Optimizing MYSQL Queries
Getting queries to work with mysql will help you gain confidence that you can select and output the data you had wanted. But, as time goes on and the demands to pull data with relational databases or the need to build applications with the need for speed is a factor, it will become obvious that output is only one factor while query optimization is another.
Fortunately, there are a few simple rules that can be followed to ensure you write better, optimized mysql queries. Three very important rules to use are; select only what you need, use indexes to match columns in various tables and matching columns should have the same structure.
Select What You Need
Selecting what you need should be fairly obvious. For example, select * takes rows from all columns and selecting unused columns adds time to a query. If you just need to select and id from a column in a table that has id, firstname, lastname, email and so forth, you are better off to just select that id in the first place.
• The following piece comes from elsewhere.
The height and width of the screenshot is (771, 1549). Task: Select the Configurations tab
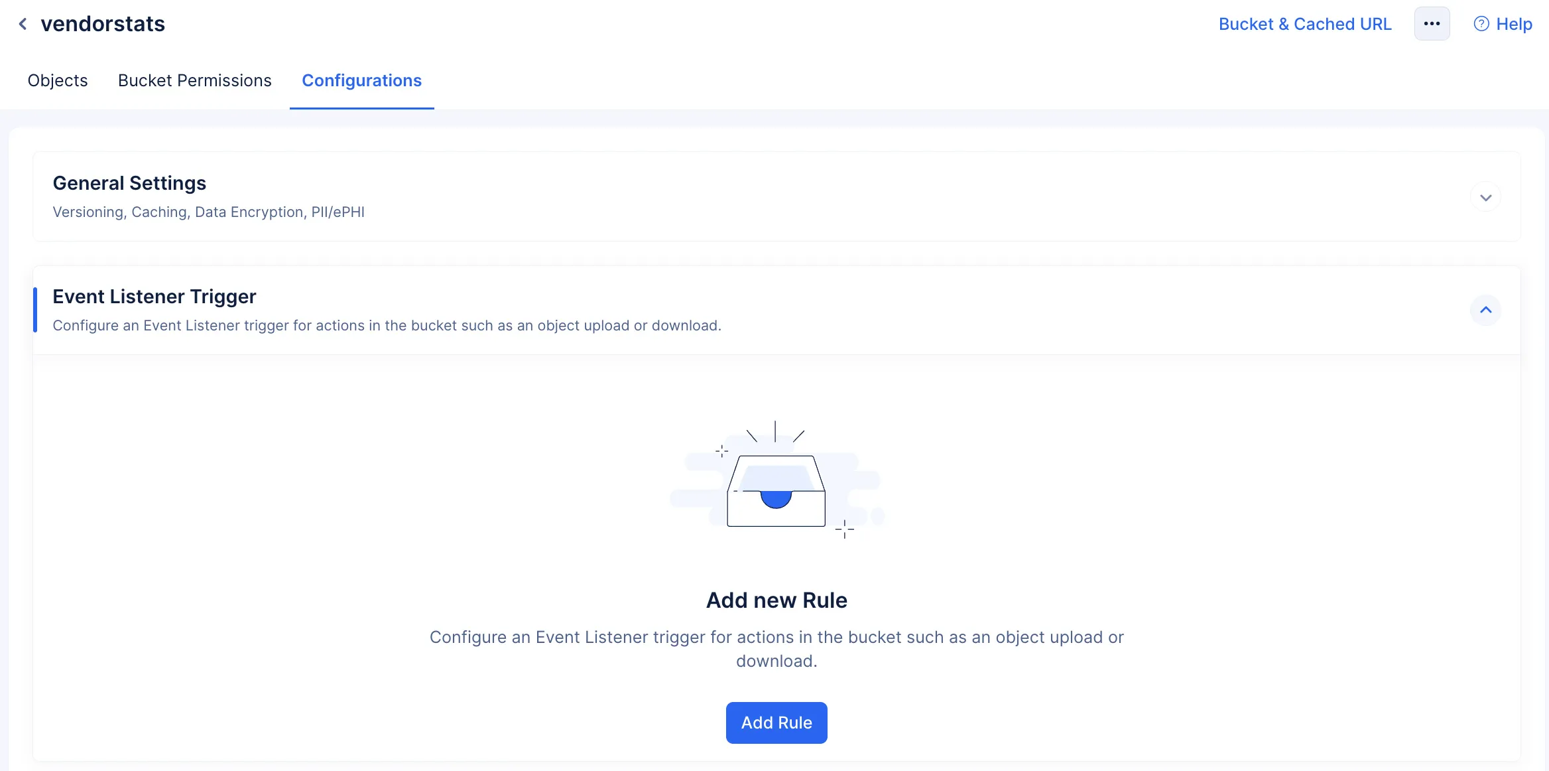pyautogui.click(x=361, y=80)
Using indexes on columns which are used in relational queries can create results in a fraction of time, especially if there are hundreds or thousands of rows of data. If you do not use indexes when writing relational queries with 2-4 tables, you could wait, wait and wait for the page to load. We could be taking up to a minute in serious cases while same data using indexes loads in less than a few seconds. So, the next time you are using where statements to match colums on various tables, those matching columns should be indexed. You can add an index with mysql or phpmyadmin.
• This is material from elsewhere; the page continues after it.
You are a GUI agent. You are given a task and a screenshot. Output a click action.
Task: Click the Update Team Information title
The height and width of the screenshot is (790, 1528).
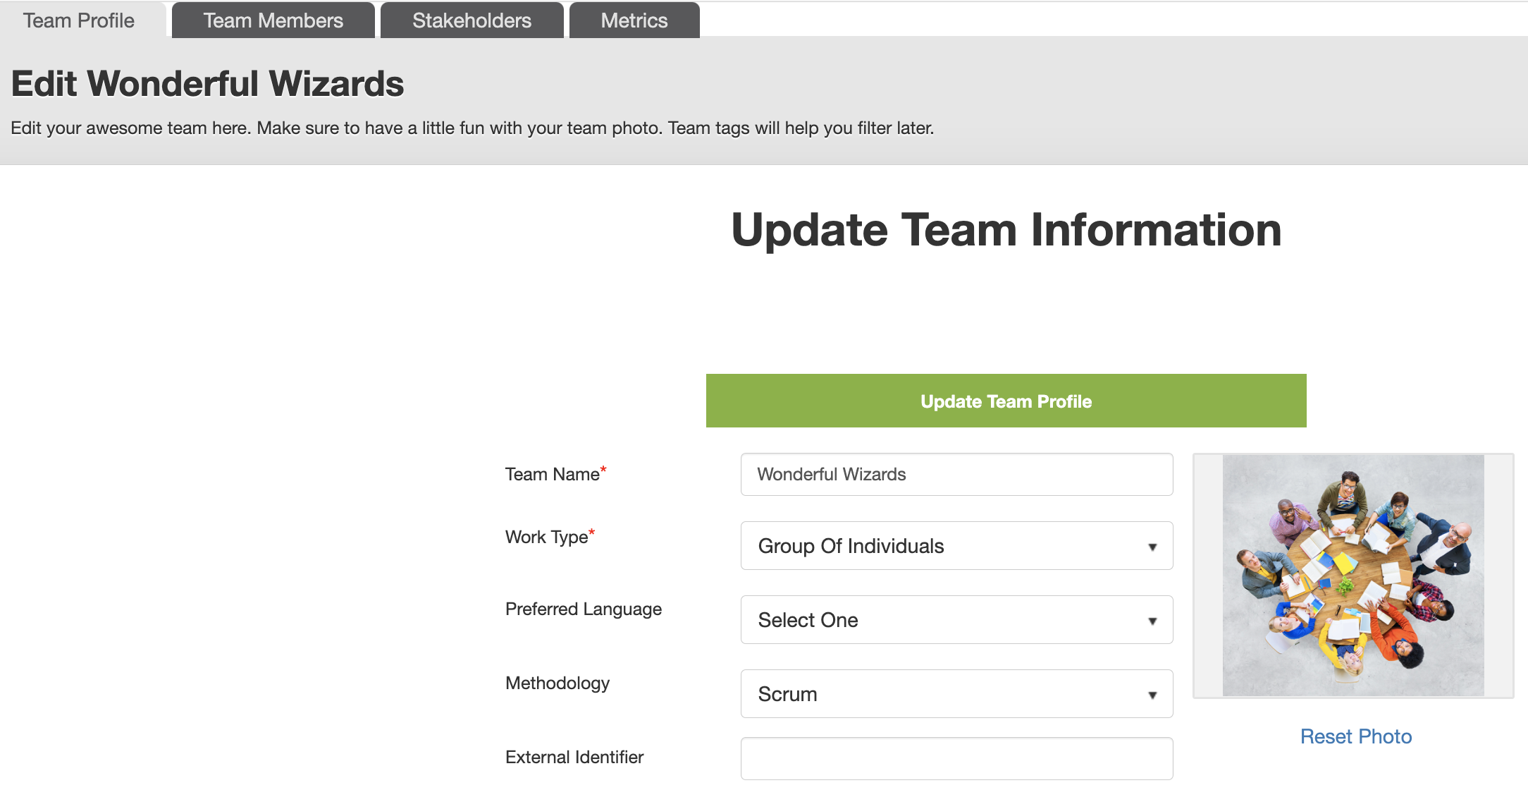[x=1006, y=230]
To add an index with phpmyadmin,
1) Select the database table
2) Select Structure
3)Next to the desired column and under action, select ‘More’ next to the column
4) Click Add Index
5) You will see the list of indexes under the subheading indexes and it will include the newly made index on the column for which you made an index.
To add an index with the command line,
1) alter table `tablename` add index index_name (columnname);
Finally, to keep speed as a priority, your columns structures should match. For example, if you have an indexed column called members_id in one column and mymembers_id in another column that hold the same values to define a specific member, it is better to have them with proper structure and exact structure values; such as int(3). If you never plan to have more than 999 members, then int(3) would be about as good as it could get. If one column type was varchar(3) and the other type was int(3) the query would run slower; with all other things equal.